MicrostructureSeptember 19th, 2016 by Maria-Jose Viñas
By Eric Lindstrom
One of the challenges of oceanography (and many other sciences) is telling a coherent story of the environment across a vast space of space and time scales. For example, cosmologists tell the story of the universe from subatomic particles to the breath of the visible universe and from first nanoseconds of the big bang to billions of light years.
For SPURS-2, mixing is obviously an important factor in telling the story of how rainwater combines with seawater to bring about the east Pacific fresh pool that we see from space. That mixing primarily happens in the upper ocean at scales of centimeters, where turbulence is caused by phenomena such as wave breaking, current shears, convection in unstable layers, and the rain itself hitting the sea surface. In order to understand the big picture, we need to estimate the magnitude and location of the centimeter scale turbulent mixing.
Over many decades oceanographers have become quite adept at estimating mixing from measurements of centimeter scale temperature, salinity, and velocity variations – otherwise known as microstructure. Now, along with our standard instruments for measuring temperature and salinity, we also deploy microstructure probes – very fast sampling sensors of ocean variables.
It is beyond the scope of this blog to explain how microstructure measurements are transformed into ocean mixing estimates, but it is one of the more helpful developments in modern oceanography.
Caitlin Whalen of the University of Washington Applied Physics Laboratory (APL) is an expert in ocean mixing. While on the SPURS-2 expedition, she has contributed to a review paper on the subject for the Bulletin of the American Meteorological Society. During SPURS-2 she oversaw the addition of the Seagliders to the Lagrangian experiment.
The Seagliders will provide us with a picture of how the turbulence in the SPURS-2 region varies at deeper depths and over a longer time period than we will learn form our ship-based measurements. Over the next six months the Seagliders will repeatedly travel between the ocean surface and a depth of one kilometer, collecting data during each trip. From this data we will be able to determine how the turbulence in the ocean varies with depth and how it is related to other events such as heavy rain and the continuously changing density patterns of the water. Knowing where and when turbulence occurs will help us understand how the fresh rainwater eventually mixes deep into the salty ocean.
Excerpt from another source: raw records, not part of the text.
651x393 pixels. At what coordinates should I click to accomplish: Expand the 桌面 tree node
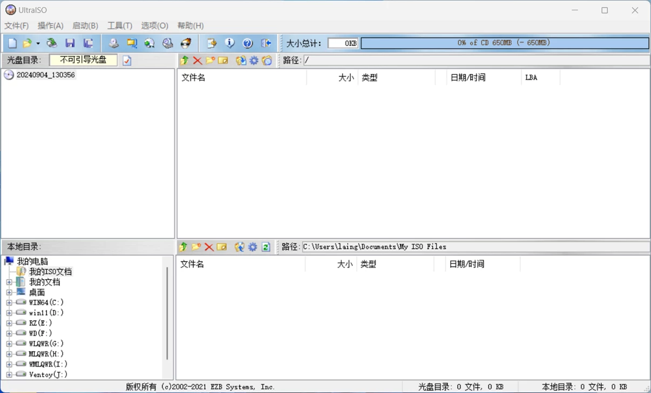click(x=9, y=293)
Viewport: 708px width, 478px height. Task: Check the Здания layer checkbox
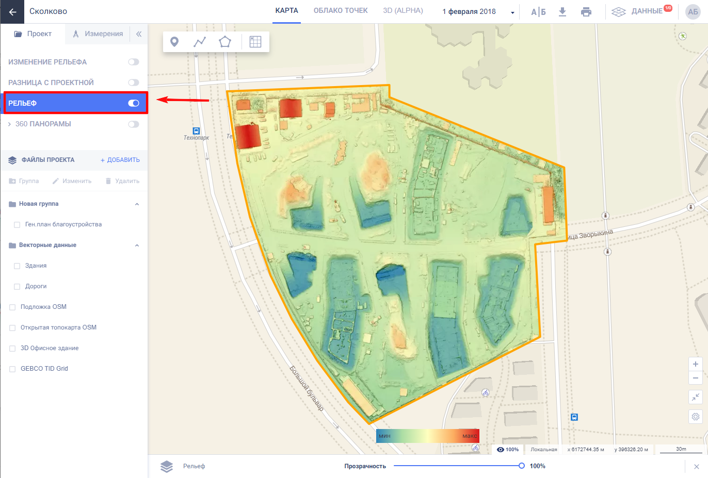point(17,266)
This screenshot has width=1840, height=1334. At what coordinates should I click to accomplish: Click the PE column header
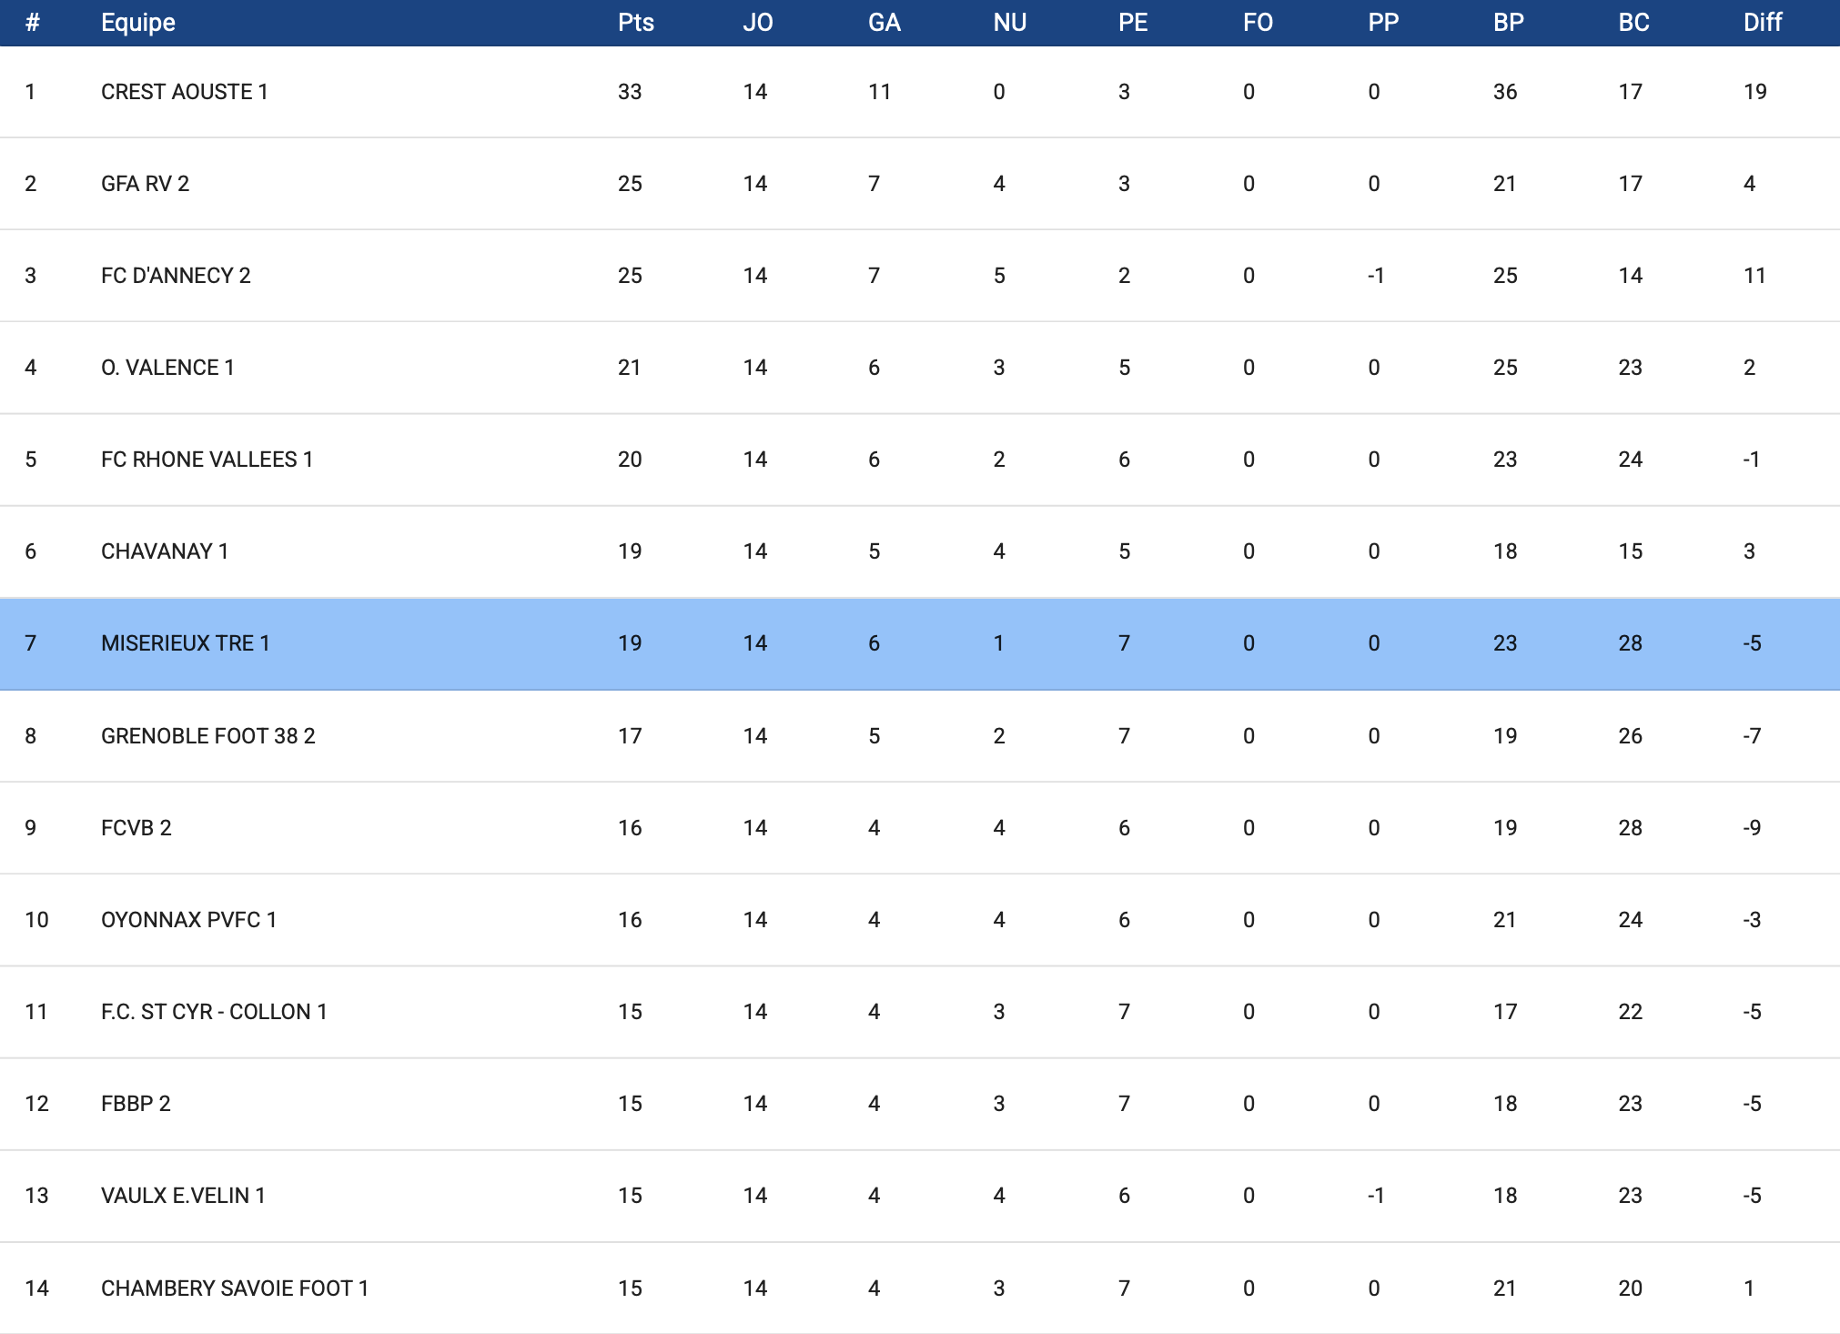pos(1132,23)
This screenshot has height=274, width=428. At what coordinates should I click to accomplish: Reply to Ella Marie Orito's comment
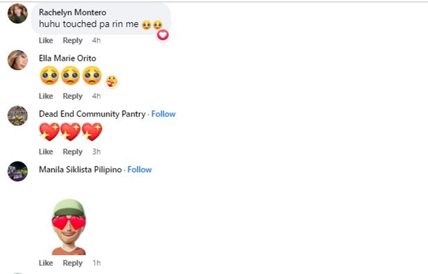click(x=72, y=96)
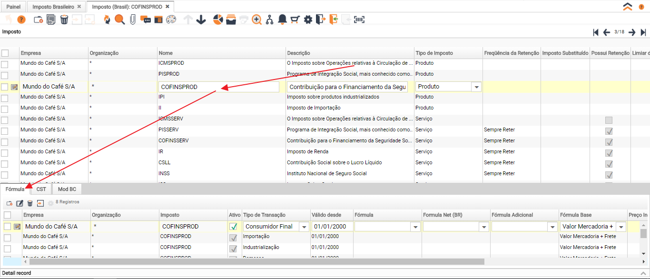The height and width of the screenshot is (279, 650).
Task: Delete record using toolbar trash icon
Action: pyautogui.click(x=64, y=20)
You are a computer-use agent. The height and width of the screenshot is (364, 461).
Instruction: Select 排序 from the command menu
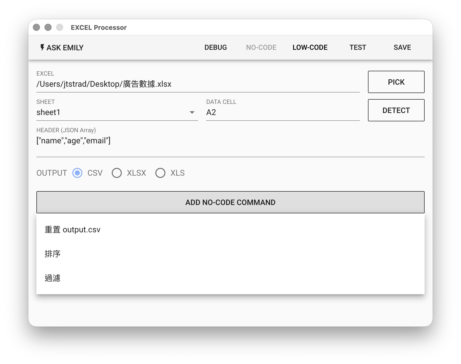(53, 254)
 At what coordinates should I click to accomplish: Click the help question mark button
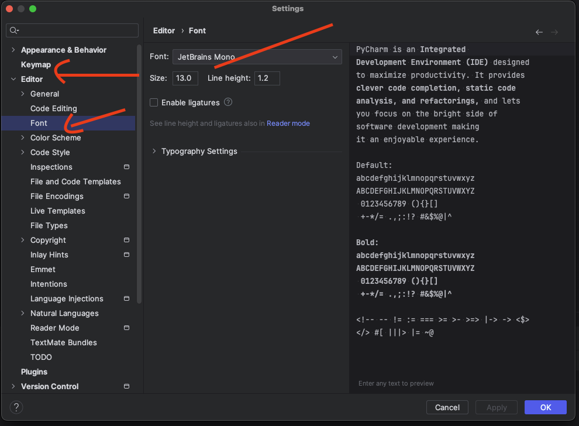[x=16, y=407]
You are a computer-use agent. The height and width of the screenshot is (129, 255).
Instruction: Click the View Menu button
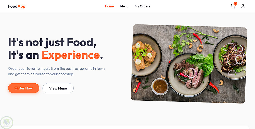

Kyla Drushka and Suneil Iyer, also from APL, have deployed microstructure probes on the Surface Salinity Profiler (SSP). They will try to determine, from these measurements and the vertical structure of salinity in the upper meter of the ocean, how quickly rain-formed low salinity lenses are mixed into the upper ocean during individual events. Their big challenge during SPURS-2 has been to get a snapshot of salinity lenses at various stages of their lifetime. Being in the right place (low wind conditions) at the right time (just as rain begins to fall) with the right gear (SSP) actually deployed has been challenging. Still, I am sure we have collected more such data this expedition than previously existed. Finally enough data to find great exemplars for discussion in the scientific community! This is a wonderfully “fresh” topic for a graduate student like Suneil to tackle.
Just about everyone doing analysis of SPURS-2 data will use estimates of mixing in some way or another in the telling of their part of the story of salinity in the eastern tropical Pacific. It will be part of any salinity budget calculations and used in the description of salinity fronts. It will be an essential part of the story in explaining the seasonal patterns of salinity we see from space. The story of the smallest scales in the ocean meets up with the story of the planet as seen from space!